Ülkemizin, dünya ile birlikte içinden geçtiği bu kriz anaforundan ancak istikrarla ve bağımsız politikalarla çıkabileceği gerçeğinin altını hep çizdik. IMF, Dünya Bankası ‘krizin çözümü değil, körükleyicisidir. Bu köhnemiş kurumlar ülkeleri talan eden emperyalizmin koçbaşlarıdır’ dedik, kapalı kapılar ardında yapılan görüşmelerin “temiz para” söylemi gibi vaatlere yansıyan boyutlarının bile ekonomik ve siyasi mandacılığa matuf olduğunu gördük, hakikati ve tavrımızı ortaya koyduk.
Milletimiz, asırlara sâri deli gömleğini yırtıp atmıştır ve bundan sonra da giymeyecektir. Bu yöndeki nobran ve küçümseyici her teşebbüs de millet iradesine çarpıp geri dönecektir. Nitekim 14 Mayıs seçimleri sonrası milleti aşağılayan, depremzedeleri cezalandıran “millete rağmenci” tavrı bu millet görmüş ve gereğini yapmıştır. Dolayısıyla hiç kimse, hiçbir kesim demokrasiyi, milletin değerleriyle hesaplaşma aparatı olarak görmemeli, bilakis, bir başkasının hakkını emanet olarak görerek, çoğulcu bir mantıkla ülkeyi daha yukarıya taşıma azmini ortaya koymalıdır.

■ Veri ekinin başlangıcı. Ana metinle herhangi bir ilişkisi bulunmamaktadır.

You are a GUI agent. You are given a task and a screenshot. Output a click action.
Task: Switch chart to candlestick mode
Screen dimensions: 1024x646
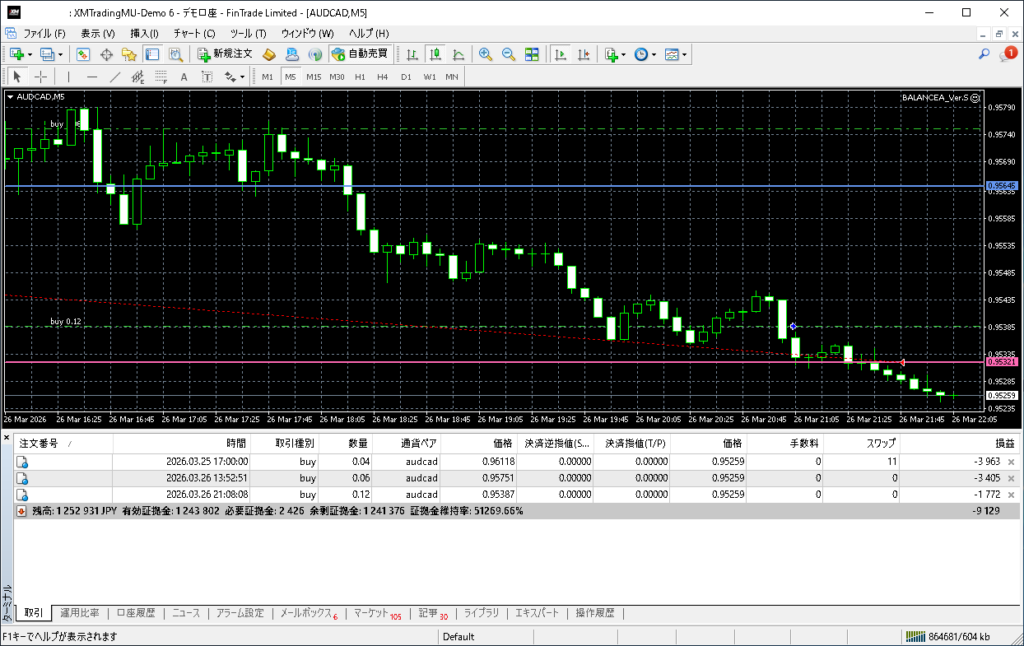(435, 54)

Biz, bugünü, bir başlangıç olarak görüyoruz. Sayın Cumhurbaşkanımızın ifadesiyle bu seçimin galibi 85 milyondur. Geçmişte her ne yaşandıysa yaşansın, bu seçimin kaybedeni yoktur. Dolayısıyla, hepimiz güzel Türkiye’miz ve aziz milletimiz için omuz omuza verip çalışmak zorundayız. Küsmeye, darılmaya, hele hele birbirimizi küçümseyici tavır içine girmeye hakkımız yok. Bu gemide hepimiz yaşıyoruz.
Emekle, alın teriyle yükselecek Türkiye yüzyılında, istikrarla, daha güçlü adımlar atılacağına inancımız tamdır. Kamu görevlileri olarak, Türkiye’nin üreten gücü emek kesimi olarak, emekle büyüyen, emekle yükselen Türkiye için, insanlık ve adil bir dünya için çalışmaya devam edeceğiz.
Biz varız. Memur-Sen ve kamu görevlileri olarak, gelirde adaletin sağlandığı, refahın adil paylaşıldığı müreffeh bir Türkiye için bu seferberliğe bütün gücümüzle katılacağız.
Seçim sonucu, milletimiz, İslam dünyası, mazlum coğrafyalar, insanlık ve özelde tüm kamu görevlileri ve emek kesimi için hayırlı olsun!